Falls assessment and prevention can help reduce the risk of falls and TBI.3

Traumatic brain injury is not only an acute event; TBI also has implications for long-term risk of dementia. A single episode of moderate to severe TBI can lead to earlier onset of dementia due to Alzheimer disease by 2 to 8 years,4 increase the risk of Parkinson disease, and hasten the onset of frontotemporal dementia.5 Evidence suggests mild TBI can also increase dementia risk.6

Approach

Injuries to the brain have primary and secondary components. Primary injury is the direct result from mechanical force applied to the brain and can include axonal injury, contusion, or hemorrhage. Secondary injuries develop over time at the cellular level; these include electrolyte imbalance, mitochondrial dysfunction, neuroinflammation, hypoxia-ischemia, apoptosis, and hypometabolism. These in turn result in cerebral edema, raised intracranial pressure, and axonal swelling.7 These processes can be categorized further as focal, if affecting localized areas of the brain, or diffuse, if affecting multiple areas.
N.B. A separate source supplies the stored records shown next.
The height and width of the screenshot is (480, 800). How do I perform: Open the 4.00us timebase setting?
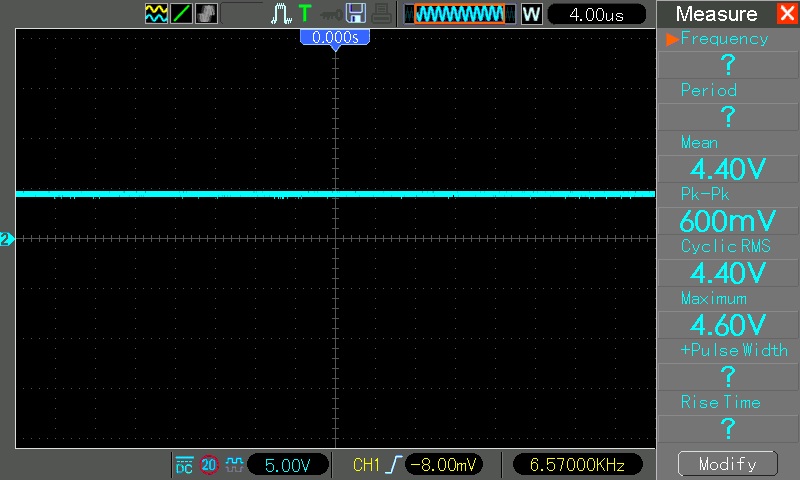(x=597, y=14)
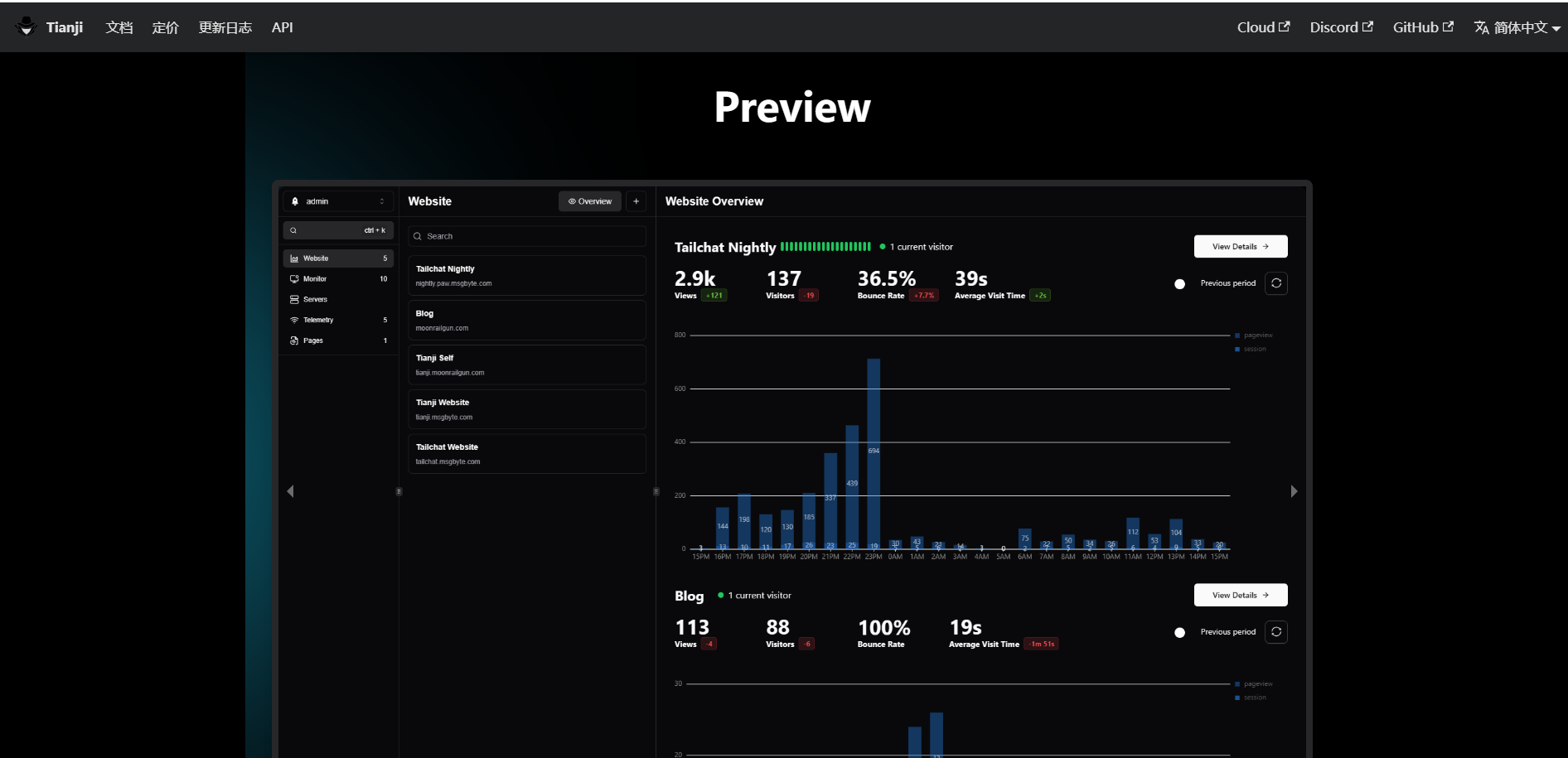Click the Tianji logo icon
1568x758 pixels.
(x=27, y=27)
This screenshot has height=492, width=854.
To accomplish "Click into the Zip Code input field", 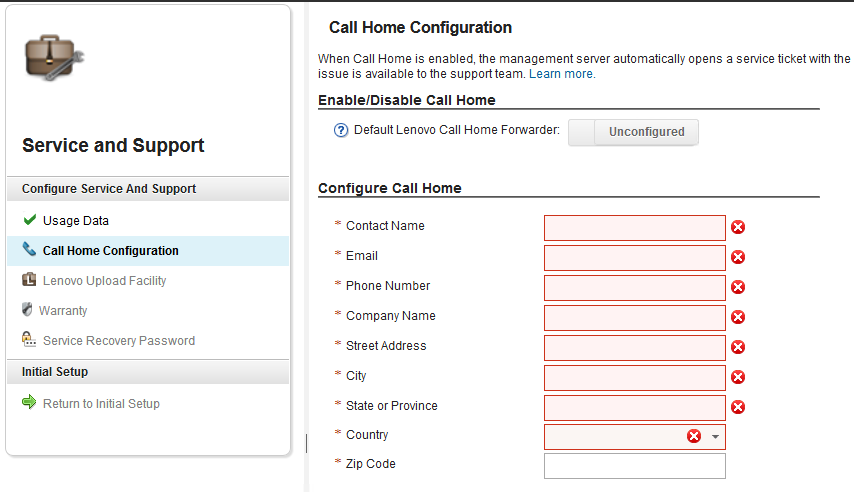I will (635, 466).
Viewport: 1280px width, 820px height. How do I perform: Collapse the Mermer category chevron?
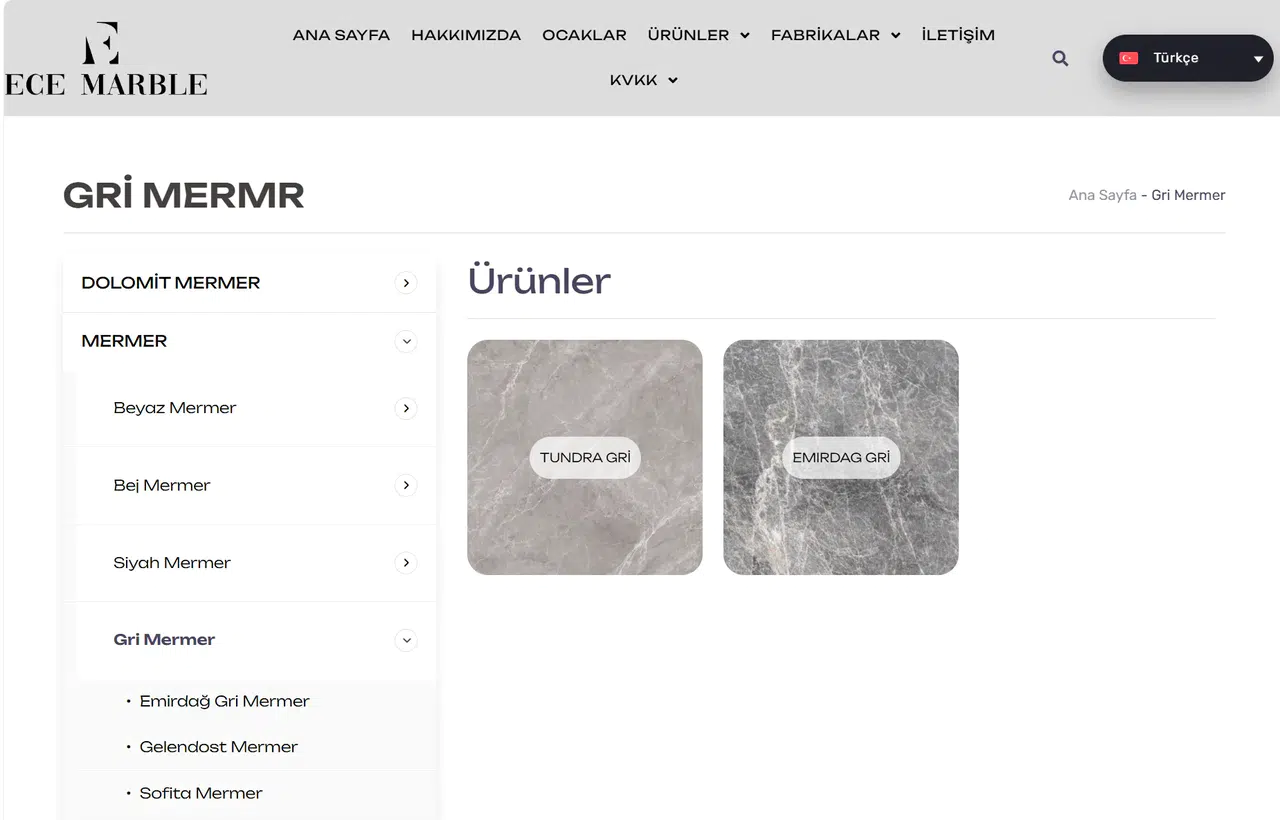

Patients may not report striking their head with a fall due to amnesia caused by the event; clinicians should have a degree of suspicion for possible concussion or brain injury. Traumatic brain injury can be graded using the Glasgow Coma Scale, with scores of 13 to 15, 9 to 12, and 8 or less indicating, respectively, mild, moderate, and severe injury. It is relatively easy to diagnose moderate to severe TBI with clear physical or imaging evidence of brain trauma accompanied by symptoms or an impaired level of consciousness. Recognizing and diagnosing mild TBI can be more challenging.1Box 1 provides a summary of TBI symptoms.1

Box 1. Symptoms of TBI

Neurologic and physical symptoms

Loss of consciousness

Retrograde or anterograde amnesia

Global amnesia

Cortical blindness

Vertigo with nausea or emesis

Dizziness or decreased balance

Headache

Noise or light sensitivity

Sleep disturbance, insomnia, or somnolence

Fatigue

Seizures

Cognitive and affective symptoms

Anxiety

Depression

Irritability

Labile mood

Impaired short-term memory

Inattention

Language disturbance (eg, slurred speech)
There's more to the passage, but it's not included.